**WHAT TO DO**
The entries are to be repeated in full, without any change.

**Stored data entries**
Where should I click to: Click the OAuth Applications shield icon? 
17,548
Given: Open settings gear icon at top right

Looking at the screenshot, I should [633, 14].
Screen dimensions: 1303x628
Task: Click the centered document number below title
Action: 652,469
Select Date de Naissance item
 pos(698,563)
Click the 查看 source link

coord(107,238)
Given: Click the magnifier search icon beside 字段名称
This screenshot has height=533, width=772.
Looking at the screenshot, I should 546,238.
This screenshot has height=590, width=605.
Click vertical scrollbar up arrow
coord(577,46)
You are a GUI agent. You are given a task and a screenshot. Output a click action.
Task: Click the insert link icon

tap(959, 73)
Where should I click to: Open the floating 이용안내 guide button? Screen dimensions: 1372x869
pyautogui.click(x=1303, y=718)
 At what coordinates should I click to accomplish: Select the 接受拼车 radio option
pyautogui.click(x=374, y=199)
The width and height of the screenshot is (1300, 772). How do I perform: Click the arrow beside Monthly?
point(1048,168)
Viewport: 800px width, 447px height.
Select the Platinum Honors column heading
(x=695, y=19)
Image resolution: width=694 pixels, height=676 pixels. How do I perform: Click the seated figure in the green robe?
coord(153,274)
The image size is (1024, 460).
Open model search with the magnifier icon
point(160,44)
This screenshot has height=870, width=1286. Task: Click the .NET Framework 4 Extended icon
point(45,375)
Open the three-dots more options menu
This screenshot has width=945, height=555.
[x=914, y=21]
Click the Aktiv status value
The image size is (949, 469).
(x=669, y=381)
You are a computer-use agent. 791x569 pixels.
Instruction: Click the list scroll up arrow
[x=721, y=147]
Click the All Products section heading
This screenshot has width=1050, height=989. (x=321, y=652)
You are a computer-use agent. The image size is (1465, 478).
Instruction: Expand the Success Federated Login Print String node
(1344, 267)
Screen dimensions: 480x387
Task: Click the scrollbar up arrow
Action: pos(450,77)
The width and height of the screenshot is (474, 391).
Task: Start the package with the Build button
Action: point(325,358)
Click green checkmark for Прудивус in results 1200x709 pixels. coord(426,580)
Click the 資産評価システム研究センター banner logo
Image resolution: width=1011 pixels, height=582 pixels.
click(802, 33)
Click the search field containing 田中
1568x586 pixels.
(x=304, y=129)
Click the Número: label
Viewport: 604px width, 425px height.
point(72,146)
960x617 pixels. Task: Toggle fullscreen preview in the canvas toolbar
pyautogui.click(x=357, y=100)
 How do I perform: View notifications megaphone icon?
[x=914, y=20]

**THE ANSWER**
Where should I click to: Click the OAuth Applications shield icon? 
17,548
Given: Open settings gear icon at top right

Looking at the screenshot, I should [633, 14].
Screen dimensions: 1303x628
Task: Click the centered document number below title
Action: 652,469
Select Date de Naissance item
 pos(698,563)
Click the 查看 source link

coord(107,238)
Given: Click the magnifier search icon beside 字段名称
This screenshot has height=533, width=772.
Looking at the screenshot, I should 546,238.
This screenshot has height=590, width=605.
Click vertical scrollbar up arrow
coord(577,46)
You are a GUI agent. You are given a task and a screenshot. Output a click action.
Task: Click the insert link icon

tap(959, 73)
Where should I click to: Open the floating 이용안내 guide button? Screen dimensions: 1372x869
pyautogui.click(x=1303, y=718)
 At what coordinates should I click to accomplish: Select the 接受拼车 radio option
pyautogui.click(x=374, y=199)
The width and height of the screenshot is (1300, 772). How do I perform: Click the arrow beside Monthly?
point(1048,168)
Viewport: 800px width, 447px height.
Select the Platinum Honors column heading
(x=695, y=19)
Image resolution: width=694 pixels, height=676 pixels. How do I perform: Click the seated figure in the green robe?
coord(153,274)
The image size is (1024, 460).
Open model search with the magnifier icon
point(160,44)
This screenshot has height=870, width=1286. Task: Click the .NET Framework 4 Extended icon
point(45,375)
Open the three-dots more options menu
This screenshot has width=945, height=555.
[x=914, y=21]
Click the Aktiv status value
The image size is (949, 469).
(x=669, y=381)
You are a computer-use agent. 791x569 pixels.
Instruction: Click the list scroll up arrow
[x=721, y=147]
Click the All Products section heading
This screenshot has width=1050, height=989. (x=321, y=652)
You are a computer-use agent. The image size is (1465, 478).
Instruction: Expand the Success Federated Login Print String node
(1344, 267)
Screen dimensions: 480x387
Task: Click the scrollbar up arrow
Action: pos(450,77)
The width and height of the screenshot is (474, 391).
Task: Start the package with the Build button
Action: point(325,358)
Click green checkmark for Прудивус in results 1200x709 pixels. coord(426,580)
Click the 資産評価システム研究センター banner logo
Image resolution: width=1011 pixels, height=582 pixels.
click(802, 33)
Click the search field containing 田中
1568x586 pixels.
(x=304, y=129)
Click the Número: label
Viewport: 604px width, 425px height.
point(72,146)
960x617 pixels. Task: Toggle fullscreen preview in the canvas toolbar
pyautogui.click(x=357, y=100)
 How do I perform: View notifications megaphone icon?
[x=914, y=20]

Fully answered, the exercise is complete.